» **What you need to do**
Lay out the rows below as a numbered list, leaving out blank lines. Begin at the line that contains "The image size is (1238, 952)." and stop after the line that contains "point(718,243)".
· · · · · · ·
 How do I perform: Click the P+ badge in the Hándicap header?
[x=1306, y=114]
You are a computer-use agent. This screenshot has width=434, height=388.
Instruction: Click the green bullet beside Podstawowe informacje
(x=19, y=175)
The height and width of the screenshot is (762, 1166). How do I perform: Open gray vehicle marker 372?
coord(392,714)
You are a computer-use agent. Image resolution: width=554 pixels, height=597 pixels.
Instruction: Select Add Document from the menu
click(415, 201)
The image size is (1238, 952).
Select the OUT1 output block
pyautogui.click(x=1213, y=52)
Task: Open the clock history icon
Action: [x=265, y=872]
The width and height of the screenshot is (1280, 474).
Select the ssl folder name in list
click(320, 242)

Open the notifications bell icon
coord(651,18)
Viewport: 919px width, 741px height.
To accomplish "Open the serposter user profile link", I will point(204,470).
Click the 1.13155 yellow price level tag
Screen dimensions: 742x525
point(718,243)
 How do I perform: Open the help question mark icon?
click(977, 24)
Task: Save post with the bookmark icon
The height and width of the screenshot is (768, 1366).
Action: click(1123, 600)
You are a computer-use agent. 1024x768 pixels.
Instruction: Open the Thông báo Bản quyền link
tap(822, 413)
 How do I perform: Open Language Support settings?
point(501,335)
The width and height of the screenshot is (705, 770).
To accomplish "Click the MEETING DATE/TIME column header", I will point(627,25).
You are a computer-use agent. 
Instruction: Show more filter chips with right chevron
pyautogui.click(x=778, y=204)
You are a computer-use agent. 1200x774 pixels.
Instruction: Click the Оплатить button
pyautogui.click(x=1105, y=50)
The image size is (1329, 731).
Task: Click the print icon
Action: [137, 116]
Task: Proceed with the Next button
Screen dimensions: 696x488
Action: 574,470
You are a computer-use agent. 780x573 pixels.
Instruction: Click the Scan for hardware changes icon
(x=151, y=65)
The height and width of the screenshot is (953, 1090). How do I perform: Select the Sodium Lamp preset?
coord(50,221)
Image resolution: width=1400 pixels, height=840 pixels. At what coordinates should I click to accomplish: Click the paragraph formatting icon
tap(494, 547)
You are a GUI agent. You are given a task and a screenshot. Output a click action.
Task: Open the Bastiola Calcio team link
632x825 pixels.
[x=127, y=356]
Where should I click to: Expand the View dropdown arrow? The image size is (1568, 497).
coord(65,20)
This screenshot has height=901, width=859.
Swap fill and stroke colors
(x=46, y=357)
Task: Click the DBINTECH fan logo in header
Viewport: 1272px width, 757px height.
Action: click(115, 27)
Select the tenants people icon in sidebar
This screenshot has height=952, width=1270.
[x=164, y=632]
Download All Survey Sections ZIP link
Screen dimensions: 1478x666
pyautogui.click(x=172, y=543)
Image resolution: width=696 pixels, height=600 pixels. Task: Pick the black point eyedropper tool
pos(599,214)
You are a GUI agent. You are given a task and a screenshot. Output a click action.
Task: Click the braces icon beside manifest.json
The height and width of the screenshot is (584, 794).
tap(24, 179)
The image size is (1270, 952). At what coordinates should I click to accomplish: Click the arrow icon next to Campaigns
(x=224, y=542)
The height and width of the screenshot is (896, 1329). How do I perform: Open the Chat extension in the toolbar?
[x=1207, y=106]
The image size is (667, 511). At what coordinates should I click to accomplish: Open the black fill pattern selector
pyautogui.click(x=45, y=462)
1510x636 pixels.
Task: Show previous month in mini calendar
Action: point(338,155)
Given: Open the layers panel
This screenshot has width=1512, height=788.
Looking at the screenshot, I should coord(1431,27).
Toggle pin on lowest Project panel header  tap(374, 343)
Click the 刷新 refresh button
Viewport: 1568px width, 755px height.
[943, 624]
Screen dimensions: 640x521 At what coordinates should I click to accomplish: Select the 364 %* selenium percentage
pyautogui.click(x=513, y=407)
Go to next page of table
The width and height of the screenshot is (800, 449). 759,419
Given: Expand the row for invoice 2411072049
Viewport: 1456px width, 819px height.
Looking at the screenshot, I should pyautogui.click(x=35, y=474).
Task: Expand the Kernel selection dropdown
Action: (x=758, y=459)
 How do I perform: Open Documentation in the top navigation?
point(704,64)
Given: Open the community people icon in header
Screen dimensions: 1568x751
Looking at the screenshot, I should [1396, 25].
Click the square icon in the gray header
· · · · · · ·
» **Solution to this exercise**
1. The image size is (1238, 952).
2. Select the OUT1 output block
3. pyautogui.click(x=1213, y=52)
4. Task: Open the clock history icon
5. Action: [x=265, y=872]
6. The width and height of the screenshot is (1280, 474).
7. Select the ssl folder name in list
8. click(320, 242)
9. Open the notifications bell icon
10. coord(651,18)
11. Viewport: 919px width, 741px height.
12. To accomplish "Open the serposter user profile link", I will point(204,470).
13. Click the 1.13155 yellow price level tag
14. Screen dimensions: 742x525
15. point(718,243)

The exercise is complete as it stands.